Not teaching for a semester immediately lowered his anxiety level and the heavy drinking stopped. After several months of getting himself back to his more normal state he went to the university with a plan to do research and to apply for extensive grant monies to pay for them. The psychiatrist did another evaluation saying that Ward’s behavior had returned to normal but that teaching would very likely lead to a return of his panic attacks and heavy drinking.
Because the paid medical leave required him to return to work for a semester or pay his salary and benefits back for a semester of lost work, he was allowed to do research and grant writing and was successful in securing grants that paid his salary and provided additional income for the university.
In an evaluation a year later, Ward is doing well. Was he able to teach again? Not in his opinion, mine, or the psychiatrist’s. At 58, a return of panic attacks and heavy drinking could result in a serious deterioration in his health. Might a more stringent student behavior code in the classroom have saved Ward and other professors who react similarly? No one can say for sure since he was experiencing burnout well before his crash, but it might have allowed a few more years of teaching.
What should you do when you are approaching similar burn up? Here are some ideas that have worked for others:
- Recognize the symptoms of burnout. They’re serious and could have long-term repercussions leading to burn up.
- Seek help from a trained mental health professional who treats work-related problems since they may be able to offer advice, support, and direction that has worked with other burned up people and will likely work for you.
- Don’t let the problem become so severe that you lose your job. Begin to accept that the job isn’t working for you and that you need to move on but be strategic in how you go about making the change. Don’t burn bridges and don’t let others on the job know your plans. My mother used to say that even the walls have ears. Sound advice in any organization where what you tell coworkers may go directly to your boss.
- Seek help from a career counselor to find out if you have other career and work interests at a new and possibly different type of job, profession or career.
- Use online job searches and find out more about what’s available in the field you’re trained in and what, if any, retraining is needed.
- Don’t think it’s beneath you to go back to school or to get retrained. The job market is changing dramatically and you need to accept that new times require new knowledge and skills.
- Don’t let age deter you from changing careers.
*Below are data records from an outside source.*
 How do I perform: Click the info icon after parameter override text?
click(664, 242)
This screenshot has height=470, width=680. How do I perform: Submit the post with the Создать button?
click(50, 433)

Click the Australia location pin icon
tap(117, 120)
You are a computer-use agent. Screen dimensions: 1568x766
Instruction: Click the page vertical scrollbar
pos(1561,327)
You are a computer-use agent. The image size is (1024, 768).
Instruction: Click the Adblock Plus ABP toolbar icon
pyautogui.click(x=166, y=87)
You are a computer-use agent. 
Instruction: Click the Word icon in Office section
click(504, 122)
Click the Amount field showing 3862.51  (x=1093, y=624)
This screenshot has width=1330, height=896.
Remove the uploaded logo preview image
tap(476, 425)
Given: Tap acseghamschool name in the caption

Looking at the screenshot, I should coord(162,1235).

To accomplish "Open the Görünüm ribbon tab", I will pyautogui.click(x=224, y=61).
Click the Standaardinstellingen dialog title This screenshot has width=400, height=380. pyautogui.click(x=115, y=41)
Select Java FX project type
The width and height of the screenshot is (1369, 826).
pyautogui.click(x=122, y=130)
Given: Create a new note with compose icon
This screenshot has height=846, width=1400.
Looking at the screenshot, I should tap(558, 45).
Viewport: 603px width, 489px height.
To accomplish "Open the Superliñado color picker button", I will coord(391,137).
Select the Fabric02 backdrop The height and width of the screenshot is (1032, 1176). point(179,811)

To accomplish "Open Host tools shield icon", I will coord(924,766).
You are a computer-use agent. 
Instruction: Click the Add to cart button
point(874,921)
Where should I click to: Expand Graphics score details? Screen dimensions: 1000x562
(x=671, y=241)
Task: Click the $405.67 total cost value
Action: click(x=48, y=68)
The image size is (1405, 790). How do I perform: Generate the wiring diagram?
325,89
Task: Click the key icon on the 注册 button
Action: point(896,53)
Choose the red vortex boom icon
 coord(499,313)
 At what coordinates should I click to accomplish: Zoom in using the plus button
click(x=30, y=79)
I play tennis with men in their 80s who beat me. We are living longer, healthier lives and age isn’t a good reason to stop be actively involved in the workplace.
- The research is painfully clear that using burnout as a reason to retire early often leads to boredom and unhappiness. After a few months of being retired our desire to work will likely return but we may face a workplace that isn’t keen on hiring someone who retired because of burnout and may do it again.
- Don’t fall into thinking that just because you were burned up on a former job that it will necessarily be the same on a new job. Circumstances change and, with it, a different job could lead to increased energy and a more positive frame of mind.
You may be burned up on a job but it needn’t burn you up for life. Happiness on a new job is possible and, with it, personal happiness is likely to follow.
Take the symptoms of burnout seriously. You can prevent burn up and the grief that goes with it by being honest with yourself. If your strategies to cope with burnout aren’t working and it’s become unmanageable, seek help. Burnout is everything it’s cracked up to be and a complete crash into burn up is avoidable if you take the symptoms seriously and do your part in making changes.